## Miaomiao Liu* , Jingfeng Guo** and Jing Chen**## |

Dataset | [TeX:] $$|V| /|E|$$ | weighted CN | weighted AA | weighted RA | CRMA | IEM |
---|---|---|---|---|---|---|

Karate Club | 34 / 78 | 2 / 0.4547 | 2 / 0.4547 | 2 / 0.4547 | 2 / 0.4547 | 4 / 0.4950 |

Les Misérables | 77 / 254 | 1 / 0.0350 | 3 / 0.4185 | 3 / 0.4577 | 9 / 0.5222 | 5 / 0.5427 |

Train Bombing | 64 / 243 | 1 / 0.0303 | 4 / 0.3626 | 4 / 0.3604 | 4 / 0.4420 | 5 / 0.4579 |

US Airport | 332/ 2,126 | 2 / 0.0174 | 3 / 0.0987 | 3 / 0.1039 | 4 / 0.1347 | 4 / 0.1932 |

Net Science | 379 / 914 | 8 / 0.6045 | 19 / 0.8453 | 18 / 0.8499 | 21 / 0.8430 | 19 / 0.8512 |

(1) As to Karate club network, division results of the first four algorithms were the same where the network was divided into 2 communities as shown in Fig. 1; while IEM algorithm divided this network into 4 communities as shown in Fig. 2. The modularity was improved by 11.11% compared with the other four algorithms. Here, it should be noticed that in all figures of this paper, nodes in different communities were represented by different colors according to division results so as to express the results clearly. Additionally, it should be emphasized that the value of the network modularity and the number of communities of division results will be different in terms of different algorithms and different implementation methods. In general, the larger modularity means the relatively accurate number of communities and the better community structure that is closer to the real network.

(2) As to Les Misérables network and Train Bombing network, division results of these five algorithms were all different. Among them, the division result of the weighted CN algorithm is the poorest because the weighted CN index only considered the influence of the weight of the edge connecting two nodes and their neighbors on the similarity. However, in the Les Misérables network, the weight represents the times of the two characters’ appearance in the same scene simultaneously. And in the Train Bombing network, the weight represents the frequency of the contact of terrorists. Thus, most weights of edges in these two networks are 1, which led to the weighted CN similarity are 1 all the same. So in the clustering, one neighbor would be randomly selected and clustered into the community, which resulted in the deviation of community division. Overall, there are relatively small differences in division results of the latter four algorithms, and the CRMA and IEM algorithm have the relatively better performance. For these two networks, community division results of CRMA and IEM algorithms were shown in Figs. 3–6.

(3) As to the US Airport network, division results of these five algorithms were all poor. In this network, 59.7% node pairs have no common neighbors. Moreover, among all node pairs with CNs, 46.5% node pairs have only one CN, which led to the lower modularity of each algorithm and poor quality of community division of weighted CN, weighted AA and weighted RA. Because these three similarity indexes just take into account of the influence of the degree or the strength of CNs on the similarity.

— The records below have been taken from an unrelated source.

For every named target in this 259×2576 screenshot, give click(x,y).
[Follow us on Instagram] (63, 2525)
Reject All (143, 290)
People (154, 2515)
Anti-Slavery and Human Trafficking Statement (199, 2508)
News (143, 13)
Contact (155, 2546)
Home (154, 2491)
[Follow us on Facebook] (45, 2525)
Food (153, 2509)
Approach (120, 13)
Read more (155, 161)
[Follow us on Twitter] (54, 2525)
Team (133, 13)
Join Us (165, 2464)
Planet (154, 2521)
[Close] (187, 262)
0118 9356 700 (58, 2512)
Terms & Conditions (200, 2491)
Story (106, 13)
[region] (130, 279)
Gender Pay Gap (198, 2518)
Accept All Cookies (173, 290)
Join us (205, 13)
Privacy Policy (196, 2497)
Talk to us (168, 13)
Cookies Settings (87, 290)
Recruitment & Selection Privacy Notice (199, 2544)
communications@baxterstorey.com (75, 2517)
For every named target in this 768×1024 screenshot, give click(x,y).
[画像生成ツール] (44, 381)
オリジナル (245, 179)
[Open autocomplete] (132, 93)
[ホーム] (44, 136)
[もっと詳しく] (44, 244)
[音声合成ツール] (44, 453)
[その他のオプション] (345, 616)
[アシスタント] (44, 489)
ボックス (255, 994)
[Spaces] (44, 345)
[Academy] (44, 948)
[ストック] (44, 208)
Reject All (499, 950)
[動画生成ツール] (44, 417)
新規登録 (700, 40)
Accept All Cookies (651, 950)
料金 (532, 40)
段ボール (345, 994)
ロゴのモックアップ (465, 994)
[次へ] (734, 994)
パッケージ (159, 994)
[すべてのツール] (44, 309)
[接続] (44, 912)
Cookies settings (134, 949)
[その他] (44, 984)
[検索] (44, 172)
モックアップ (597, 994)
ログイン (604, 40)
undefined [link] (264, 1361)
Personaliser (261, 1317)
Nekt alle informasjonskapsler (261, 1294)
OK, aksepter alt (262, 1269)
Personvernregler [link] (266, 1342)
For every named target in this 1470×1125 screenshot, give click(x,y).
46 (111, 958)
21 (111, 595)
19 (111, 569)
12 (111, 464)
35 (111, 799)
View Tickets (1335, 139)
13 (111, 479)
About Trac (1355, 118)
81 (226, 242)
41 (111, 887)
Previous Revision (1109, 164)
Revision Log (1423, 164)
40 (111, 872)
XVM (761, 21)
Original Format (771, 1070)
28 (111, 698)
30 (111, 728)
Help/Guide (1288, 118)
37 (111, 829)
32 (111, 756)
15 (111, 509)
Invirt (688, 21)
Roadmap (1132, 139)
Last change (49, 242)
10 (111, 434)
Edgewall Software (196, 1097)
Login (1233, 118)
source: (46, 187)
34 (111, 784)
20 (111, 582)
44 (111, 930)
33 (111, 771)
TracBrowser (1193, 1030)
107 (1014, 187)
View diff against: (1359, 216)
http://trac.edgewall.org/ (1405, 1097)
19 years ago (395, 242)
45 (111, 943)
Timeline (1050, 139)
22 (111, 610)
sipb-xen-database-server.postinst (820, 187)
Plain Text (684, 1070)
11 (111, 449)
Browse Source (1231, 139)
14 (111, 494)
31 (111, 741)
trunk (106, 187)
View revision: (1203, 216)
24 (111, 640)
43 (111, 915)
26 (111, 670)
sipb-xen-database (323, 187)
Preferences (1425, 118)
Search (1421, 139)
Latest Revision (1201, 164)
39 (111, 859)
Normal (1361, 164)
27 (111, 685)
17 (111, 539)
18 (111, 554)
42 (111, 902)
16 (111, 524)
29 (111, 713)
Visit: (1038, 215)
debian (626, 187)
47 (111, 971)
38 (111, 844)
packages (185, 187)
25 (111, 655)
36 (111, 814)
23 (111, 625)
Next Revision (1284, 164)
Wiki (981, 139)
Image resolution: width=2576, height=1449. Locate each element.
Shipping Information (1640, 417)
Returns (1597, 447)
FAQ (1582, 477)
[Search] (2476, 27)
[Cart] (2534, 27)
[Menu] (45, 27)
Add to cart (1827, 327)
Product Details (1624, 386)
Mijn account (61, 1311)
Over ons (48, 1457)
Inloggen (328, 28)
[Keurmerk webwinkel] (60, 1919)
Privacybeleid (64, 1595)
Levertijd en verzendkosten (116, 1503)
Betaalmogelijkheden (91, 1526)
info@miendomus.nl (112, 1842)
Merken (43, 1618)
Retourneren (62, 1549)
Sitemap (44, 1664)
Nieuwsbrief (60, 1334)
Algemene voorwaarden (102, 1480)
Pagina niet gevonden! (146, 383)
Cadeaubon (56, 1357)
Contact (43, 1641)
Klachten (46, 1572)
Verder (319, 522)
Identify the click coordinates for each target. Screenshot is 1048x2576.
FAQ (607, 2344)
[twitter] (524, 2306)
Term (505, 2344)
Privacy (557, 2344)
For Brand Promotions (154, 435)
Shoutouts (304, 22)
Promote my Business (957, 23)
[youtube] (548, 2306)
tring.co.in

However, IEM algorithm used the edge weight strength of the node pair to deal with the situation of having no CNs, so its community division quality is the highest. For this network, community division results of CRMA and IEM algorithms were shown in Figs. 7 and 8.

(4) As to the Net Science network, although it is sparse, the average weighted degree of nodes is 2.583, and the average clustering coefficient is about 0.798. So these five algorithms all have better performance on this network. Among them, the performance of the weighted CN is the worst, which had a large difference in the number of communities and the modularity compared with other four algorithms. While the division results of the latter four algorithms have small differences. Of these, community division results of CRMA and IEM algorithms were shown in Figs. 9 and 10. In general, the community division quality of IEM algorithm is better than the other four algorithms. This further verified the correctness of IEM algorithm which defined the weighted similarity extensively combining with the edge weight, the degree, the intensity and the common neighbors of the two nodes.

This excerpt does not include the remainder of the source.